Here are a few facts about performance reviews (based, not on any scientific calculations or extensive polling results, but on the authors’ combined experience with corporate management practices, training, and litigation avoidance):
- Supervisors and managers frequently misstate the true nature of the performance issues being addressed, generally describing each issue as less of a problem than it is;
- Many employees are unable to understand the exact nature — and effect — of the resulting evaluation;
- Written performance reviews often are used as evidence in employment litigation to support an employee’s claim of discrimination;
- The practice of annual performance reviews has been criticized by employers, employees, and media, alike; and (most surprisingly),
- Most companies continue to implement annual performance reviews in the same way that they’ve done over past years.
The Pros and Cons:
There are strong supporters for and strong detractors of the typical annual performance evaluation.

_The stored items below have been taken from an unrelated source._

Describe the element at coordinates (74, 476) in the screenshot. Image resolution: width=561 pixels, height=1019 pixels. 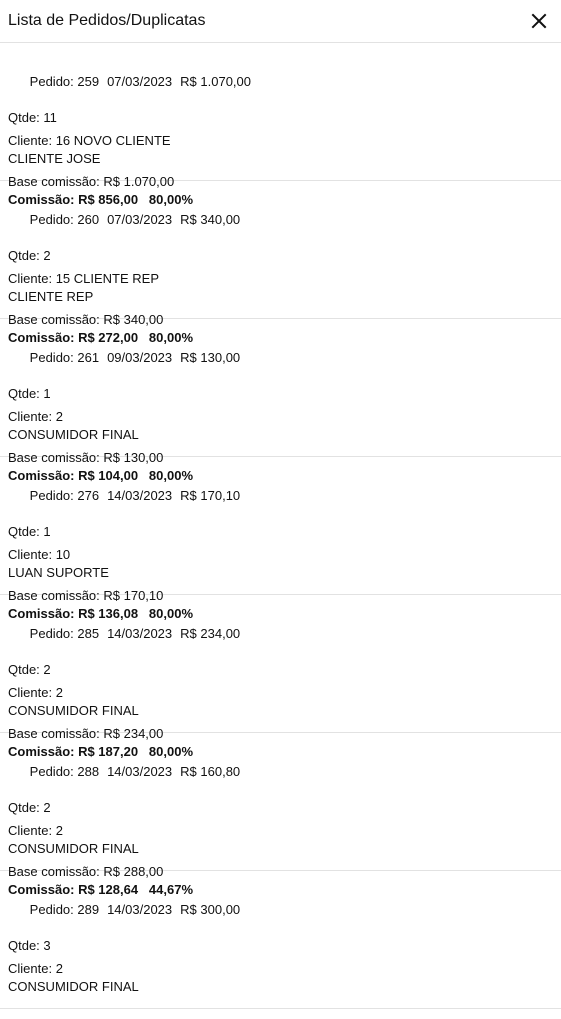
I see `commission-value: Comissão: R$ 104,00` at that location.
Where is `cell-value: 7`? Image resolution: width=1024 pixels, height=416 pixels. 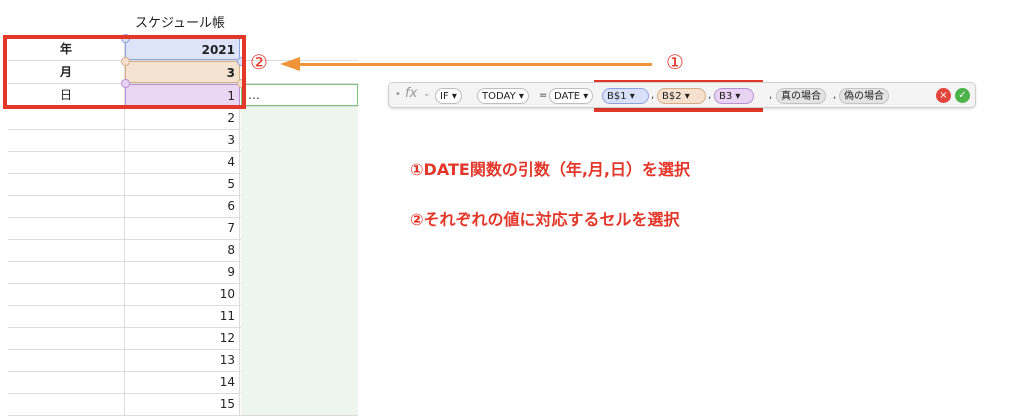
cell-value: 7 is located at coordinates (182, 228).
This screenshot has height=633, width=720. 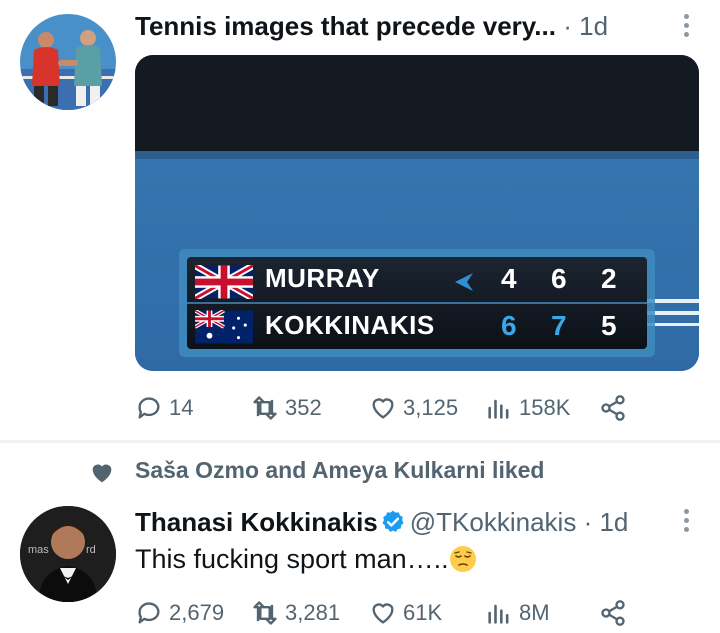 I want to click on reply-count: 14, so click(x=182, y=408).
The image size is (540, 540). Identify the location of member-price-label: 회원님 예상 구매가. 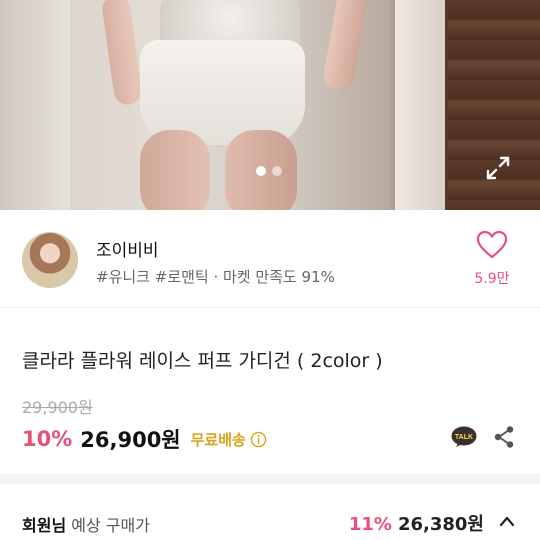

The New Yorker summarized those arguments concisely in its July 24, 2015 edition, with “The Push Against Performance Reviews.”
With corporate employers’ increasing attention on employee engagement, individual accountability, and value-added efforts, companies are asking whether or not performance evaluations should remain part of management’s tool box for performance improvement. Look at the primary arguments for each side:
- FOR: Advocates of annual reviews assert that it creates a mechanism for managers to identify “top performers” and “problem employees” and to explain to the “average” employee the steps that he or she can take to move into the highest tier.
- AGAINST: The problem with that rationale is that it typically is based on an assumption that there is a “top” and a “bottom” group of performers. With that mindset, some managers and supervisors create artificial categories of deficiencies (“not outgoing enough,” “unable to accept criticism gracefully,” etc.) to assure that they can populate each performance level. Further, it is the unusually thoughtful and far-sighted manager who takes the initiative to explain to the middle-of-the-deck employee what must be done to rise to the top.
What Is The Alternative?:
The alternative to the dreaded review process can be summarized in three words: frequent meaningful feedback. Regular meetings (optimally, at least monthly) do several things, including:
- Allow employees to have a voice in the relationship with their supervisors;
- Lessen the anxiety that is a typical result of the anticipation of the yearly event on which all raises, promotions, and job possibilities rest;
- Help weaker performers to understand the steps needed to move toward improvement; and
- Assure that managers and subordinates are on the same page when it comes time to make decisions regarding raises, promotions, or disciplinary actions.
The trend clearly is in that direction. Adobe has instituted “check-in conversations” with employees; earlier this year, Deloitte completely redesigned its appraisal system; Microsoft abolished its evaluation system in 2013 ; and Accenture is getting rid of performance rankings altogether in September.
How To Do It Right:
Whether or not a company continues using an annual performance review or moves to a more frequent meeting schedule, the mechanism should include the following elements:
- A pre-set written agenda, with actual talking points, which allows both the manager and the employee to give realistic thought to comments and discussion topics;
- Objective measurements – set during the meeting to allow for employee input and questions – for which the employee should strive before the next meeting;
- Concise documentation of the meeting itself, which is made available to the employee for convenient review; and
- Time during the session for productive discussion and honest feed-back.
There’s an important consequence to providing frequent meaningful feedback, as opposed to a once-a-year anxiety producing meeting: it encourages managers to think of “managing” as an action word, rather than just a job title. This new mind-set could lead directly to increased employee engagement.
It takes sincere attention and honest effort to stay in touch with employees for more than a single scheduled “checklist review.” But teams often emulate their managers, so an investment of time and effort by a manager could very well lead to more effective output from the whole team, who then view the manager as doing more than just the “bare minimum.”